:: Directive ::
Reproduce the data word for word, starting at the line that contains "What do you see at coordinates (755, 162)" and continuing through the end of the data, both included. Leave the pictures out of your copy.

:: Exercise data ::
"""
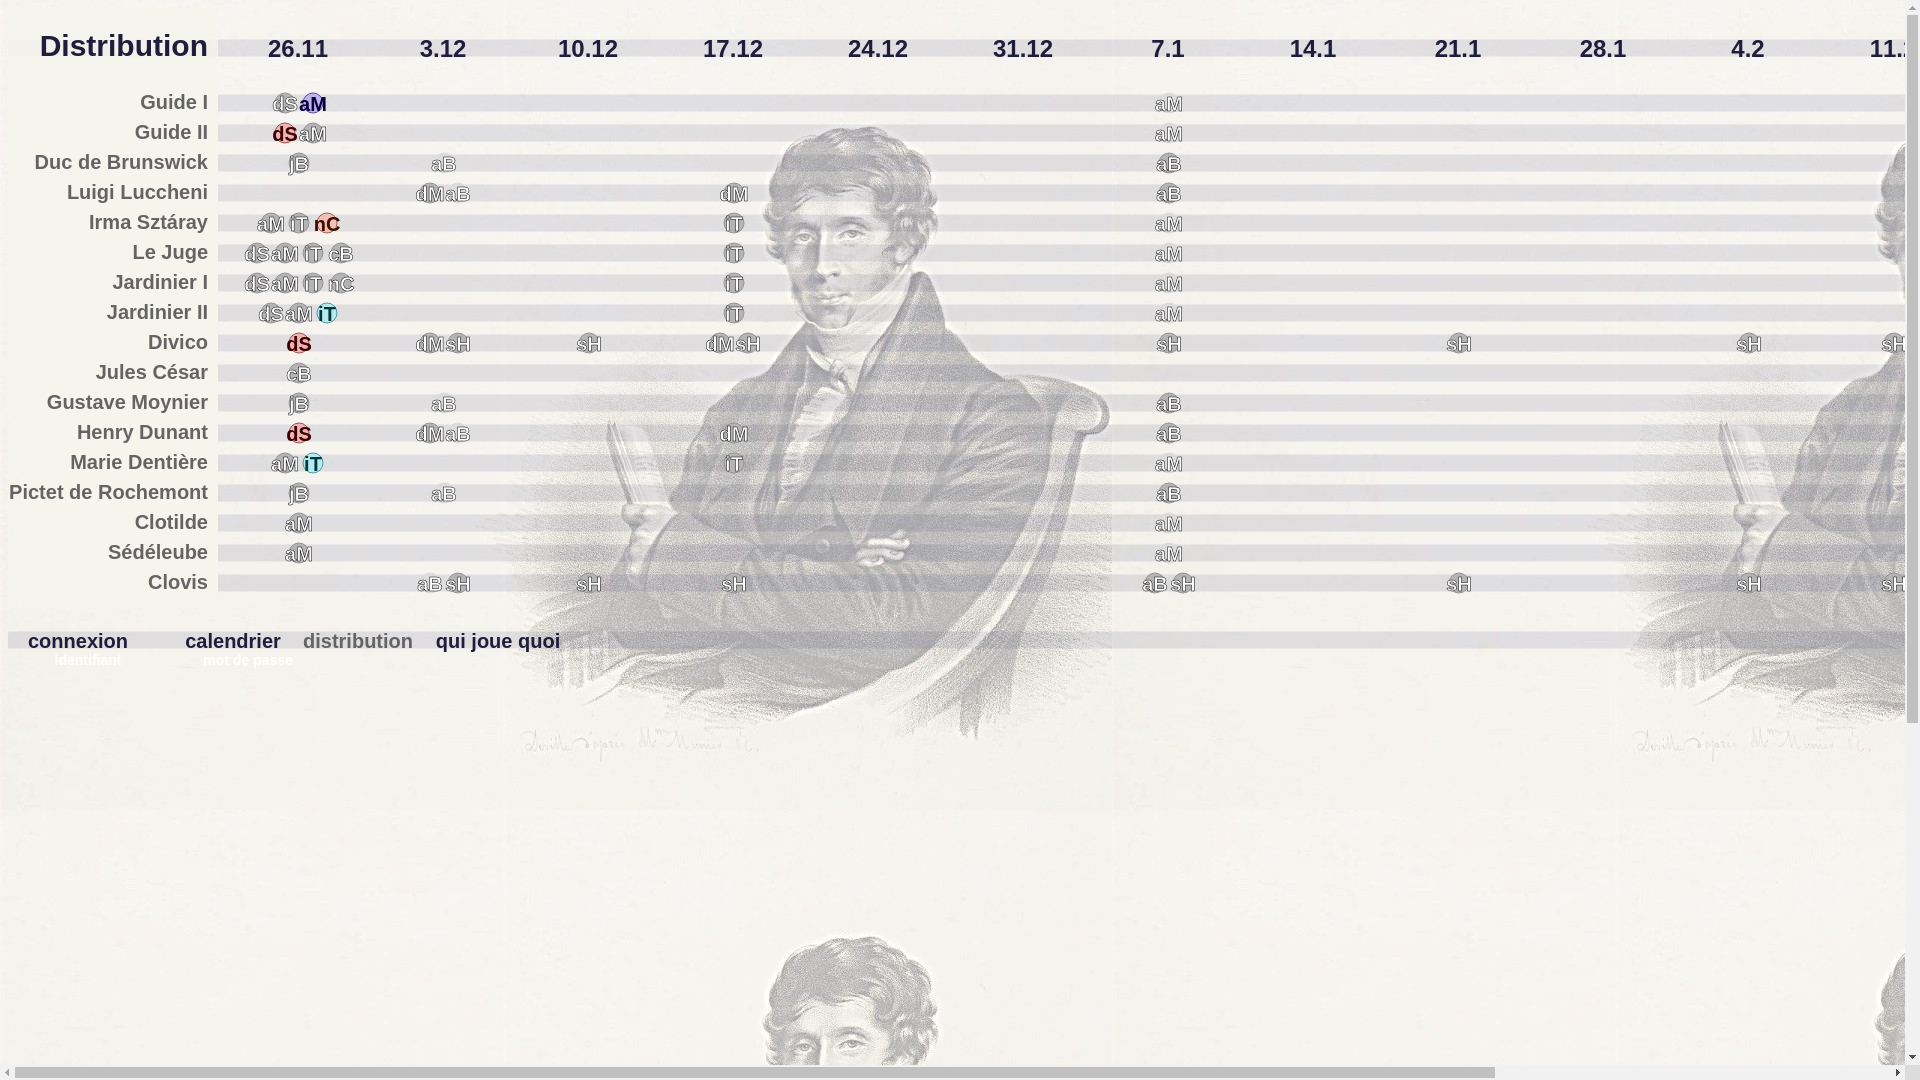 This screenshot has height=1080, width=1920. I want to click on dM, so click(430, 434).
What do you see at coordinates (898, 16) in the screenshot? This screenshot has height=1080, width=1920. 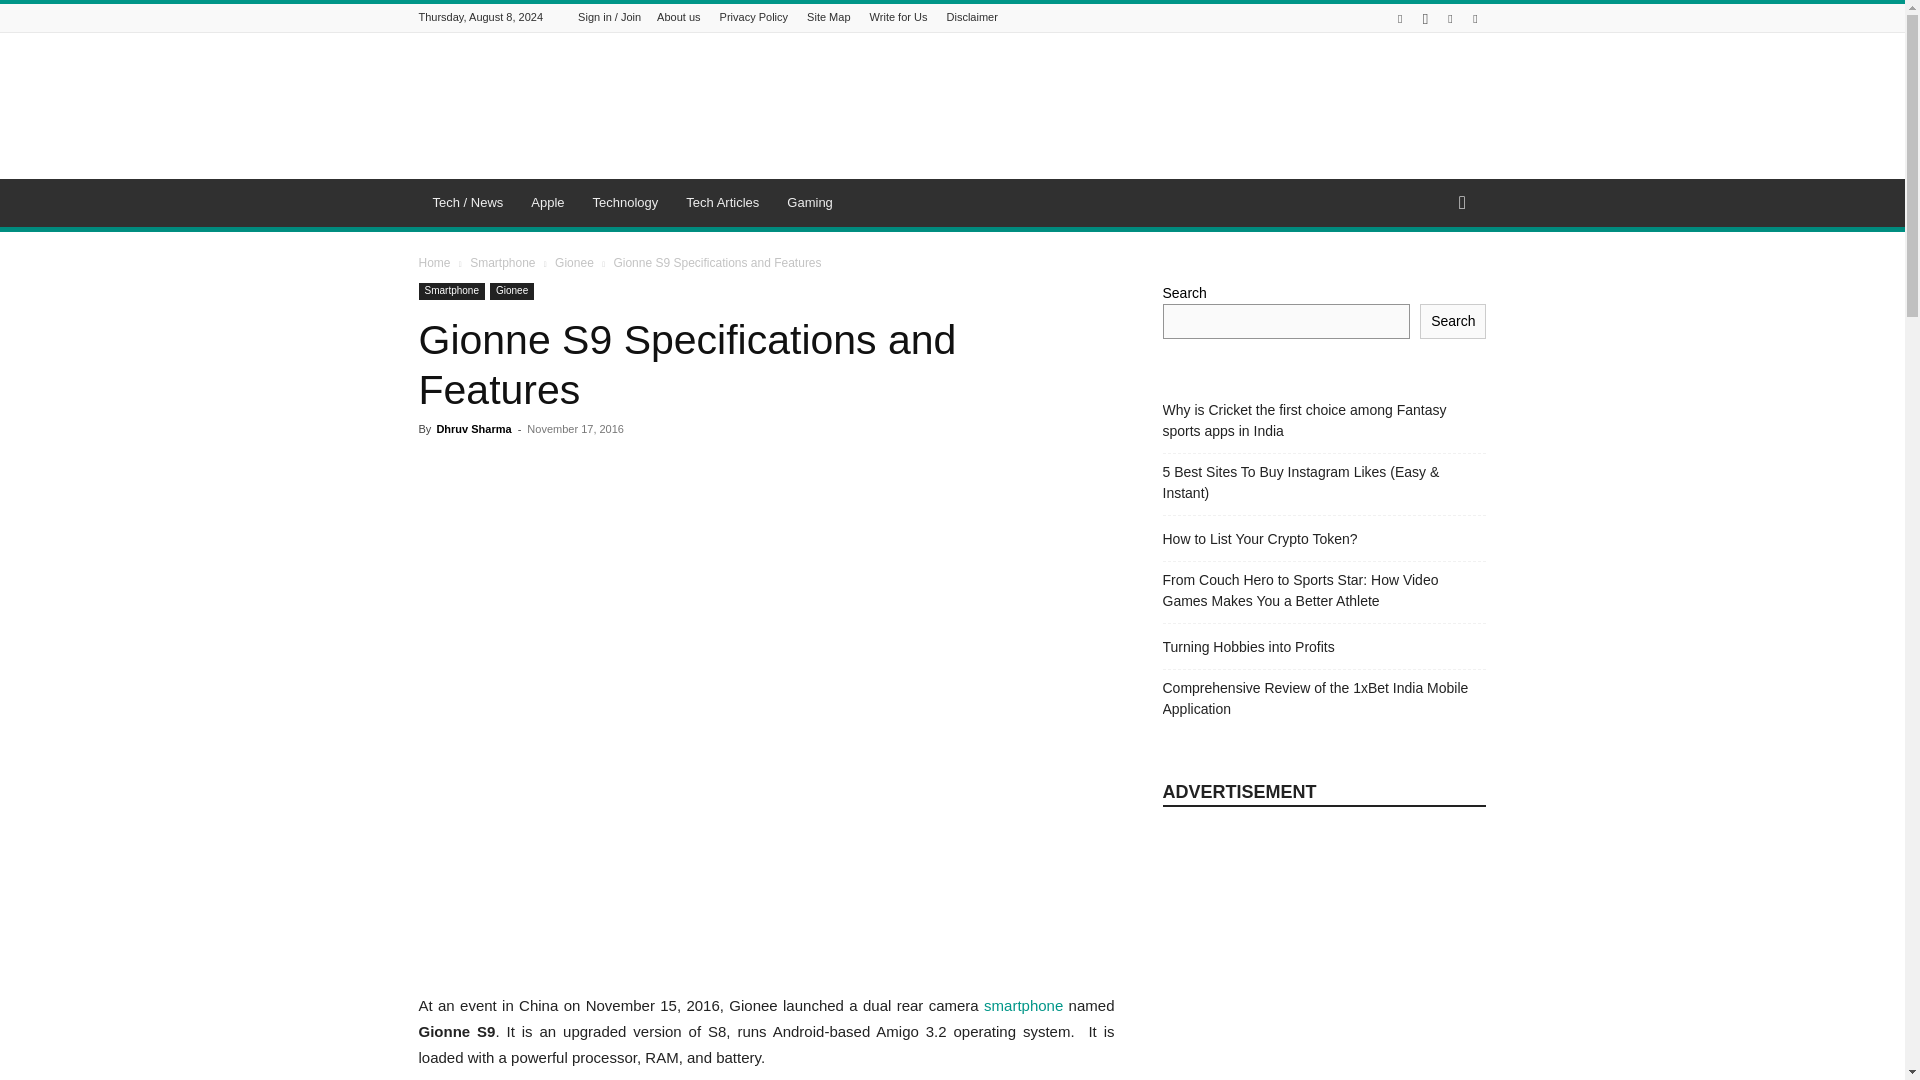 I see `Write for Us` at bounding box center [898, 16].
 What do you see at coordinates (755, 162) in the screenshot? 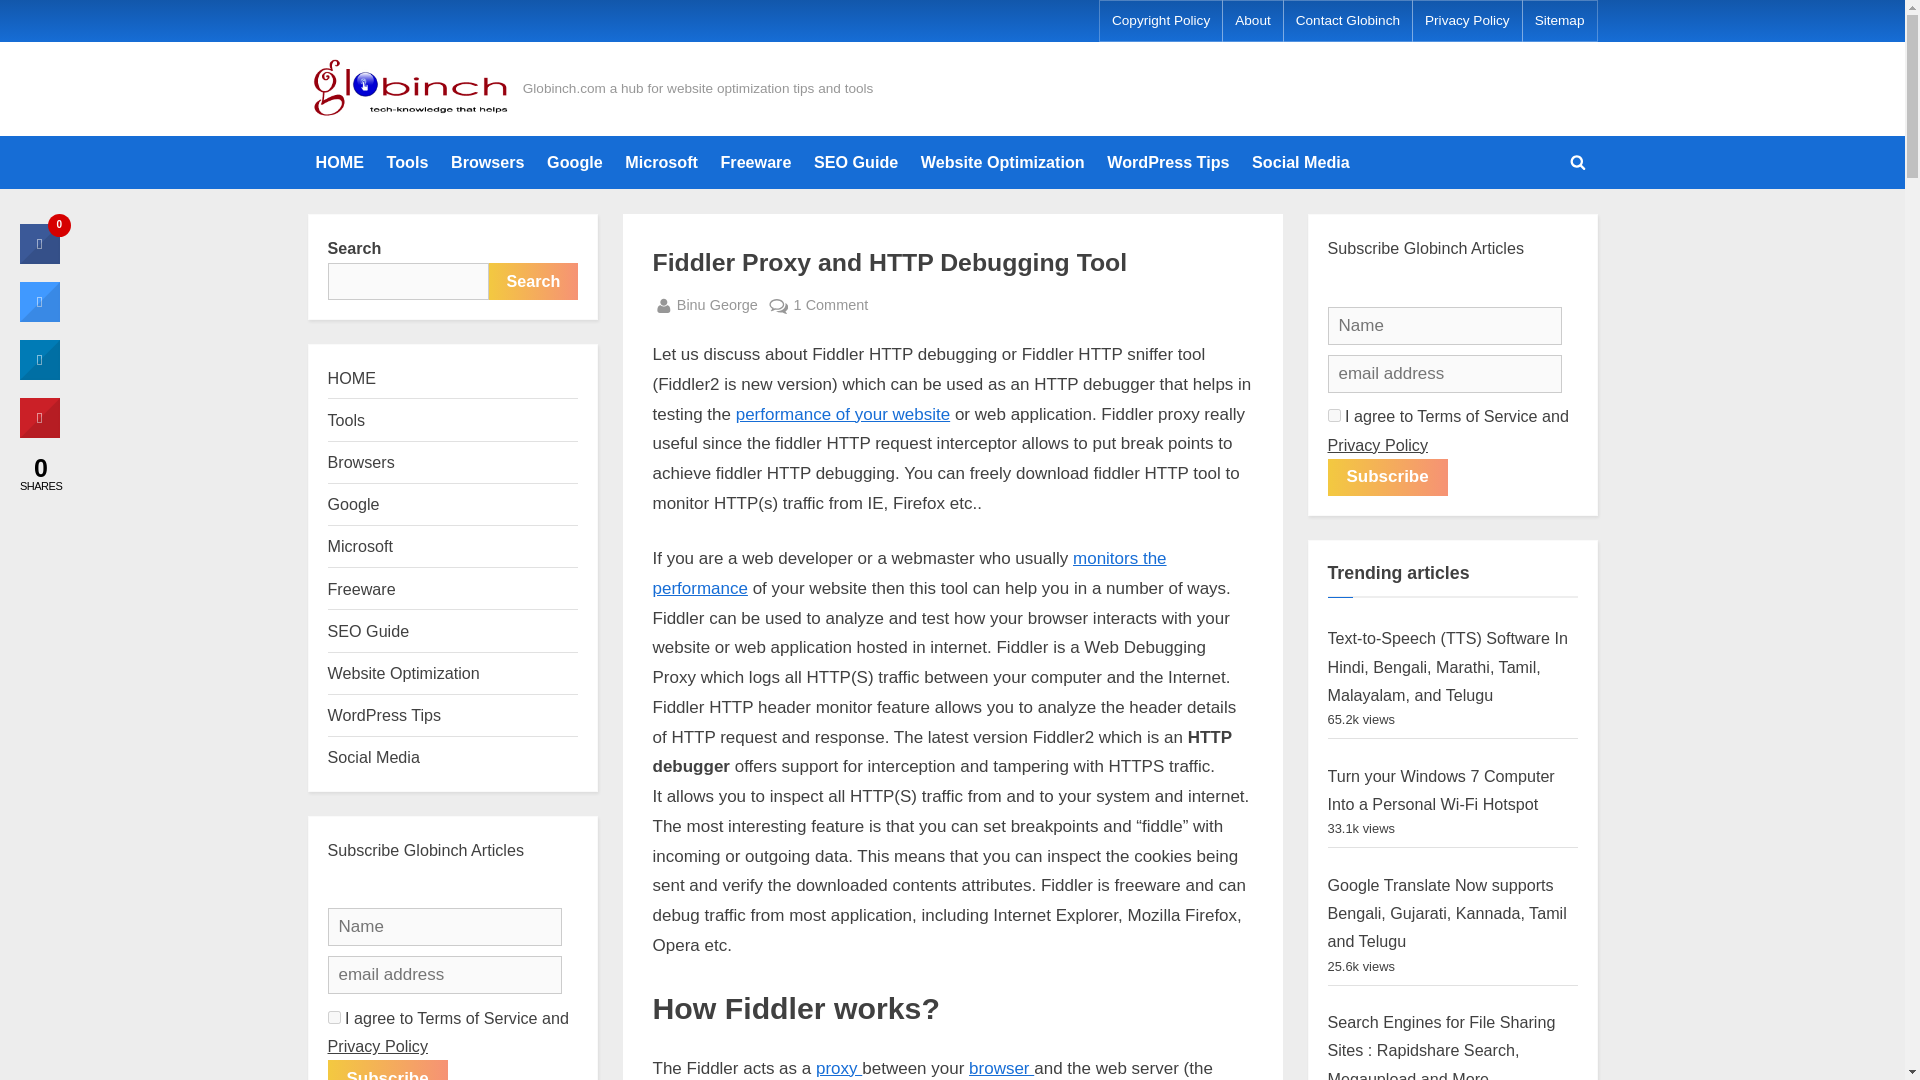
I see `browser` at bounding box center [755, 162].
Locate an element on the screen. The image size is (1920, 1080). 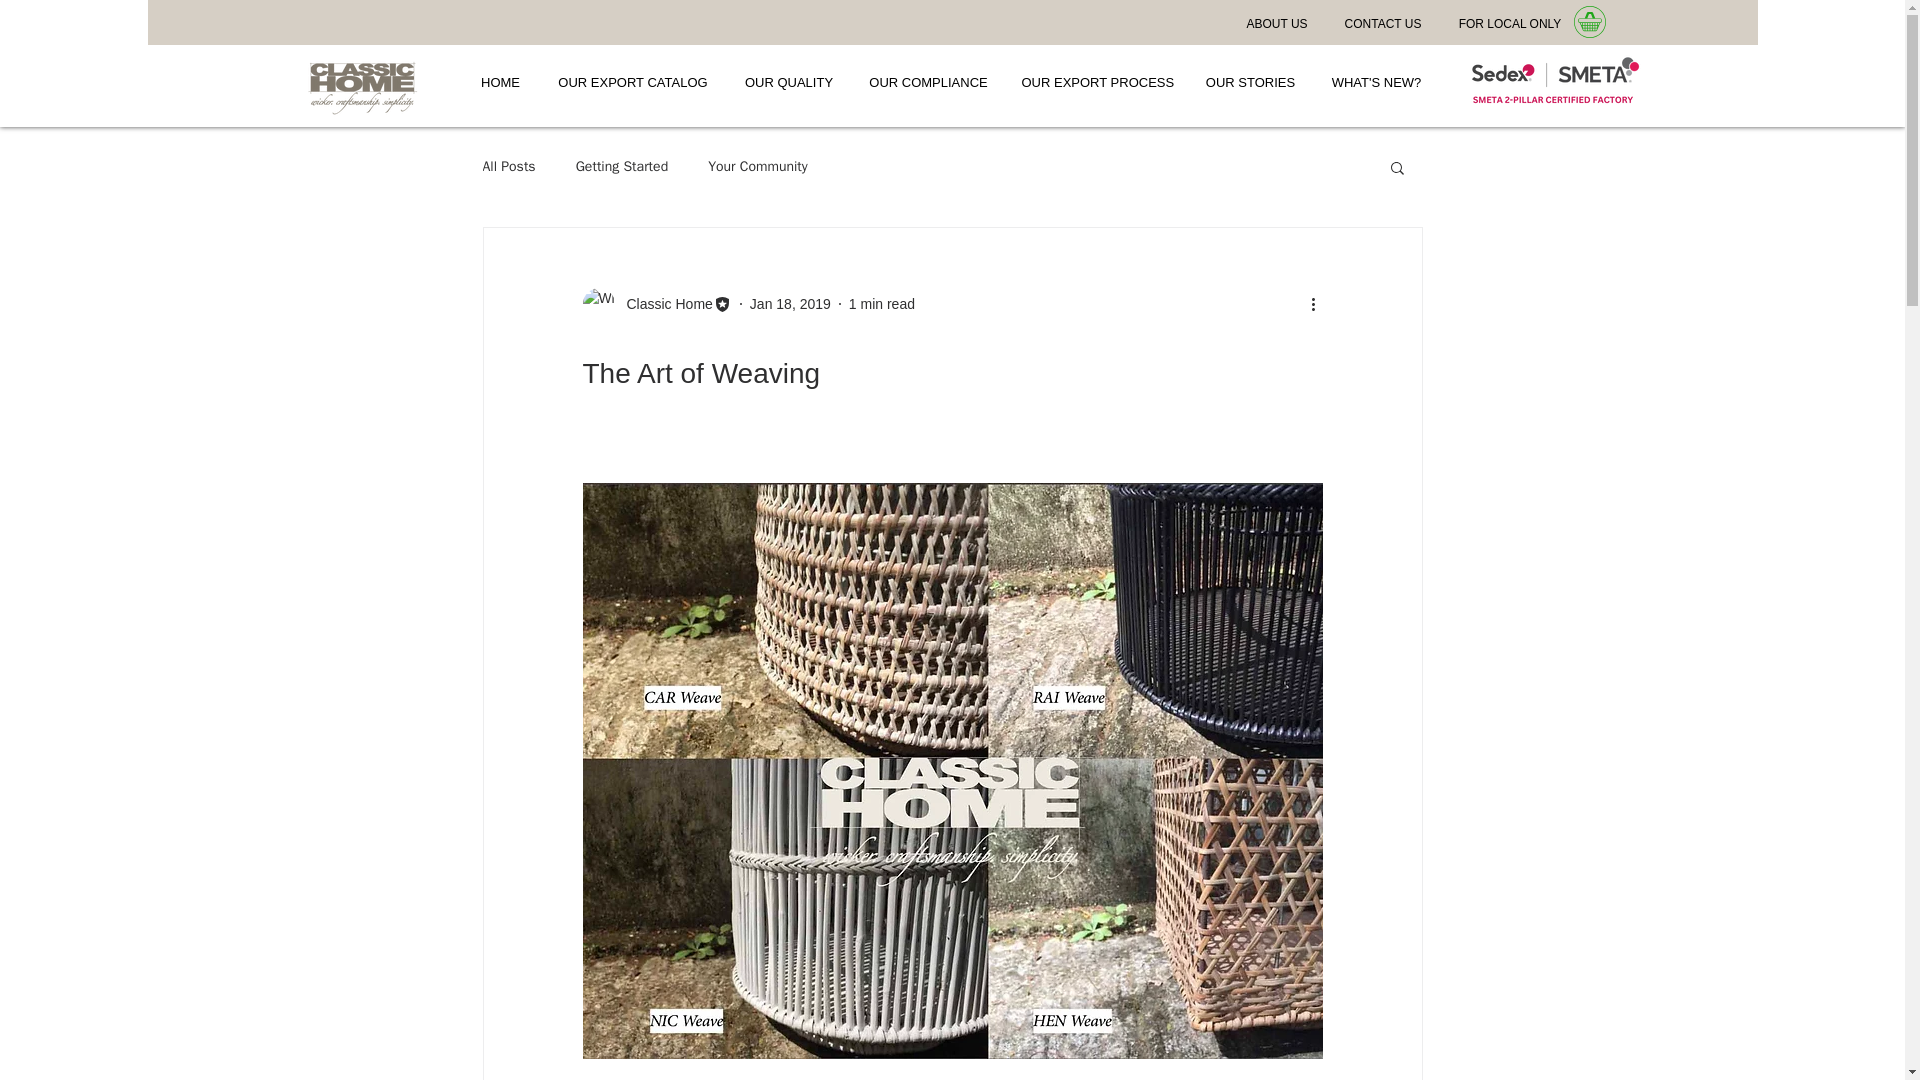
OUR EXPORT PROCESS is located at coordinates (1097, 82).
"""
:: Exercise answer ::
 What do you see at coordinates (755, 162) in the screenshot? 
I see `browser` at bounding box center [755, 162].
Locate an element on the screen. The image size is (1920, 1080). 
OUR EXPORT PROCESS is located at coordinates (1097, 82).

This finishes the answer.